*WORK REQUIRED*
Put every line of the items below into a Markdown table with two columns, Row and Line, numbering the rows and skipping blank lines. Leave the pictures out.
##### MATERIAL TO PROCESS #####
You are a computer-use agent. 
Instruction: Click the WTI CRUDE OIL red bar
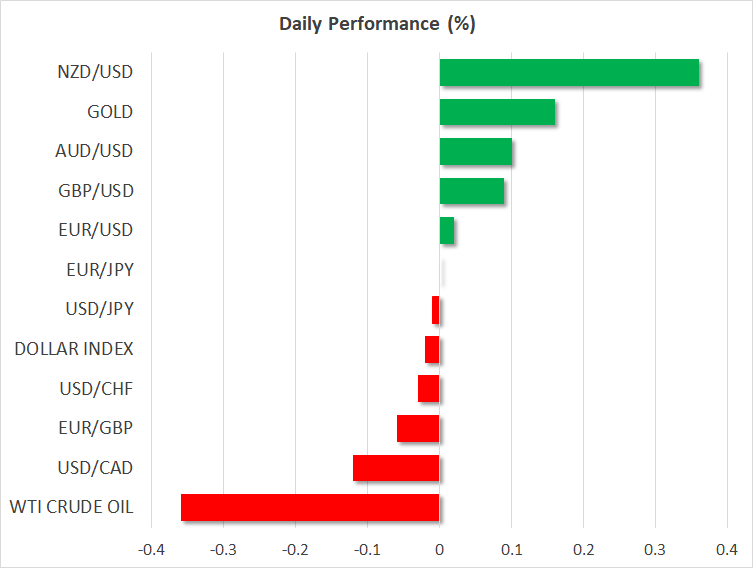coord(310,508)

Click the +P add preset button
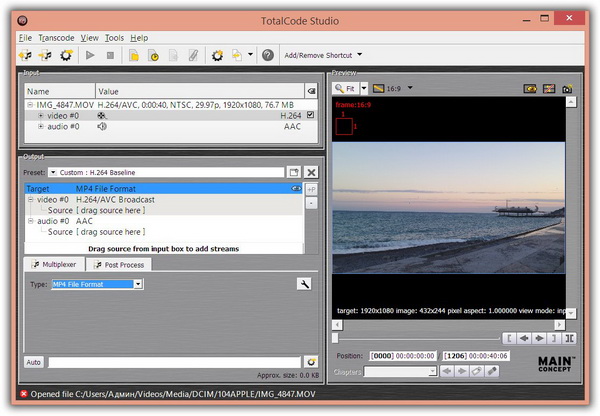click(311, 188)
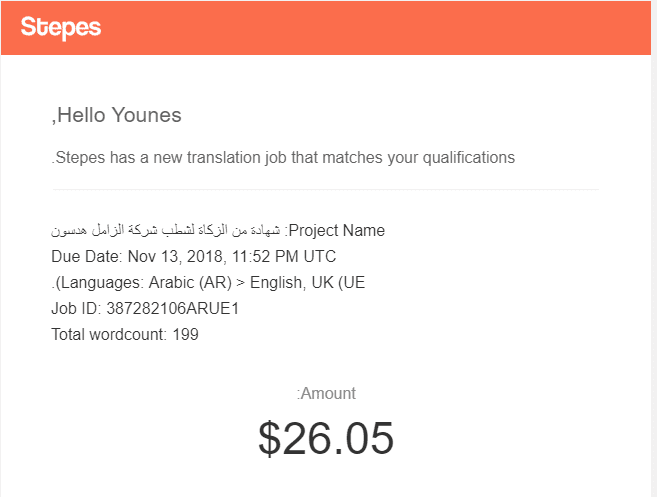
#####
*COMPLETED TASK*
| Row | Line |
|---|---|
| 1 | You are a computer-use agent.  |
| 2 | Instruction: Click the WTI CRUDE OIL red bar |
| 3 | coord(310,508) |
| 4 | Click the +P add preset button |
| 5 | click(311, 188) |